Указания к заданию: Выпишите без изменений часть фрагмента о повести Шаргунова: начните с места, где стоят слова «Герой повести Шаргунова», и остановитесь после слов «вплоть до взаимоотрицания.».

───── Фрагмент текста

Газета День Литературы - Газета День Литературы # 147 (2008 11) Страница 14
Газета День Литературы - Газета День Литературы # 147 (2008 11) читать онлайн бесплатно
Хосе Ортега-и-Гассет в "Размышлениях о "Дон Кихоте"" высказал крайне важную и близкую к нашему разговору мысль: "Нам всё время пытаются говорить о человеке. Но поскольку теперь человек не субъект своих поступков, он движим средой, в которой живёт, – роман призван давать представление среды. Среда – единственный герой".
Воля дезавуирована, происходит, по сути, отчуждение человека от своих действий, поступков, которые всё более детерминированы внешними факторами. Они могут обрести мистический волшебный ореол, как в случае с Ваней. В их основе может быть найдена коррупционная составляющая, следы жесткой борьба за власть и зудящий инстинкт её сохранения. Но всё это не имеет значения. Человек, как сейчас любят говорить, "среднестатистический" не имеет никакого влияния на среду, которая все более становится саморазвивающимся организмом, кующимся стараниями современных титанов – новых колонизаторов мира, номенклатурной элитой.
Литературное зерцало отражает весь этот процесс, приводящий к тому, что человек становится фоном. Примерно так же в хрониках испытаний ядерного взрыва убийственная волна накрывает и плавит декорации городка с манекенами-людьми.
Герой повести Шаргунова Ваня Соколов ещё в четыре года заприметил, что стоит ему чего-то очень сильно возжелать, как это непременно реализуется. Далее с годами открываются все новые его чародейские способности, стали вырабатываться особые приемы, к примеру, свистом обидчикам мстить. На самом деле приятно укрепляет знание о собственных чудесных свойствах, когда у тебя в загашнике есть что-то сокрытое от глаз других.
В повести все говорят о чуде, этот образ-символ кочует своеобразным её лейтмотивом. Перед каждым персонажем стоит выбор: либо стать успешным – воткнуться в элиту, либо "дурачком", в пространстве между этими полюсами – растворение с фоном. Причем понятие "чуда" важно для обоих полюсов, но наполнение его принципиально разное вплоть до взаимоотрицания.
О чуде и чудесном рассуждают чиновники, депутат и его охранники, президент, правдоруб из детства Андрей Дубинин, дурачок Кузька. Особым водоразделом является эпизод с благочестивым отцом Петром и его рассказом о мироточащей иконе преподобного Сергия Радонежского, которая "по молитвам истекает прихожан, бабушек нищих, тружениц, которым вы, власти, ноги мыть должны и воду пить".

──────────
───── Исходные данные

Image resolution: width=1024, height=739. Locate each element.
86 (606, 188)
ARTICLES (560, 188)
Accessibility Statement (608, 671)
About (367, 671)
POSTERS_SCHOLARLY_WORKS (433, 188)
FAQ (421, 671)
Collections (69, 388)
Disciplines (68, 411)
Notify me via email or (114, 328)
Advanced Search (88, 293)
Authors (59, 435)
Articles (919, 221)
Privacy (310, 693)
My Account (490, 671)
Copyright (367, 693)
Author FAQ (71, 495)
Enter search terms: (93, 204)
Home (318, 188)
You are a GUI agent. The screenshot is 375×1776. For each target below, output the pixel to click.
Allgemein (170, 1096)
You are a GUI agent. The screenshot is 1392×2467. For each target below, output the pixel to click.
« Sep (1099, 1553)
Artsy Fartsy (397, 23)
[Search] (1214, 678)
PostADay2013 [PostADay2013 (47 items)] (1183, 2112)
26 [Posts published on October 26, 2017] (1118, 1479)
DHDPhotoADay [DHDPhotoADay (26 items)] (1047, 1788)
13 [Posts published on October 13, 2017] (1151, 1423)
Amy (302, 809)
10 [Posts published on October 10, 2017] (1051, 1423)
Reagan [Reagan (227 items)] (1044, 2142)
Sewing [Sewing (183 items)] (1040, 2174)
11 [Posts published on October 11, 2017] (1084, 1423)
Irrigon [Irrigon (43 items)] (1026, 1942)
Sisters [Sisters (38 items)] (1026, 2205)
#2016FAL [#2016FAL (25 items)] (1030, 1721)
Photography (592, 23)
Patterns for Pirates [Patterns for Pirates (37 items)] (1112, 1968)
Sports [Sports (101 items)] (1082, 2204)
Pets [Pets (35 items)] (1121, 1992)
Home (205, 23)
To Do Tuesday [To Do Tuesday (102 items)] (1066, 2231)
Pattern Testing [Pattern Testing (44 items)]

──────────

Решение задачи:
Герой повести Шаргунова Ваня Соколов ещё в четыре года заприметил, что стоит ему чего-то очень сильно возжелать, как это непременно реализуется. Далее с годами открываются все новые его чародейские способности, стали вырабатываться особые приемы, к примеру, свистом обидчикам мстить. На самом деле приятно укрепляет знание о собственных чудесных свойствах, когда у тебя в загашнике есть что-то сокрытое от глаз других.
В повести все говорят о чуде, этот образ-символ кочует своеобразным её лейтмотивом. Перед каждым персонажем стоит выбор: либо стать успешным – воткнуться в элиту, либо "дурачком", в пространстве между этими полюсами – растворение с фоном. Причем понятие "чуда" важно для обоих полюсов, но наполнение его принципиально разное вплоть до взаимоотрицания.